Anyway, what struck me watching that video is how central, in an absolute way, without any question about its rightness, Douglas MacArthur is—the man of the hour on our day of independence. I understand the event’s closeness to war, which makes him the star: World War II has just ended, and thus, the event has an emotional misreading—that our link to our independence is the war, as if this day were a culmination of the American and Filipino response to our recently dead and the horrific suffering we have just come through, though of course Tydings-MacDuffie had already set the independence date in the thirties. (I will not go into the betrayal and history of revolution in the country that makes this independence day, given “voluntarily” by America, problematic, as that is a different though corollary angst.)

But why does the prominence of MacArthur make my skin crawl? That is the question I would ask the scholars, as I am still quite unclear, aware as I am of my own biases being a kid who grew up with a chip on my shoulder about MacArthur, a crummy statue I could not stand. My reasons, if I spoke them, might need a novel, not a polemic.
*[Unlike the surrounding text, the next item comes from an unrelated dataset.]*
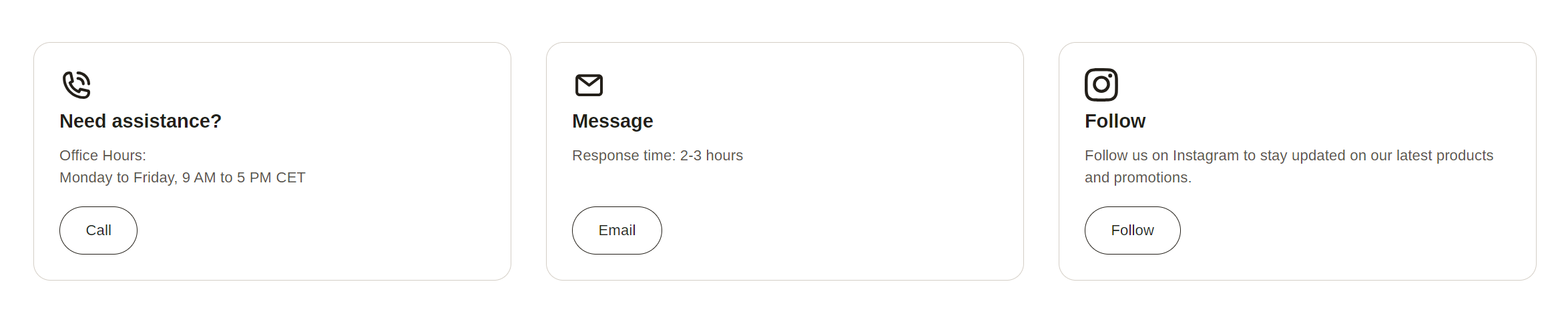Image resolution: width=1568 pixels, height=318 pixels.
Task: Click the "2-3 hours" text
Action: point(711,156)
I was horrified on Tacloban Yolanda online sites, just after I had finished writing that op-ed in the [New YorkTimes, to see the reactions of the people of Tacloban to the arrival of the American carrier on Red Beach, MacArthur’s Leyte Landing beach, this November [2013]. People made instant Facebook collages of MacArthur wading into Tacloban side by side pictures in the Times of the US aircraft Carrier George Washington and its soldiers; the Tacloban instant posters repeated, Thank you, America, MacArthur returns! I tried to save those pictures, should have made screen shots; they have disappeared from the sites (the Yolanda Update people cleaned out the weird politics, it seems), but here is a video of MacArthur’s speech in 1946: his voice quavers as he speaks of his love for the Filipinos.

My initial, knee-jerk answer to my question to you, Sarita, about why MacArthur and why he makes my skin crawl, has to do, I think, with the way my own city has long responded to this bipolarizing American vision, which in some ways makes us schizophrenics of history—just as it has responded to the Marcoses and stuck with Imelda’s family, the Romualdezes, all these years. All these histories are somehow connected, a primordial goop of blindness and dysreadings of self and time. I keep having to deal with the historical oblivion that commands the place I am from and the contortions in a heart and troubled brain that must try to understand and love my city all the same. I am part of our blindness, I imagine, too.

So maybe for me, it is my city’s rendition of MacArthur, which may be a pervasive Filipino rendition, I am not sure, that is the “other’s rendition” here that I am grappling with. For me, there is always the “other” in us Filipinos, the voice of the colonizer and history of power that is also ourselves, part of us, that we must constantly struggle to recognize, deconstruct, resolve, if not vanquish.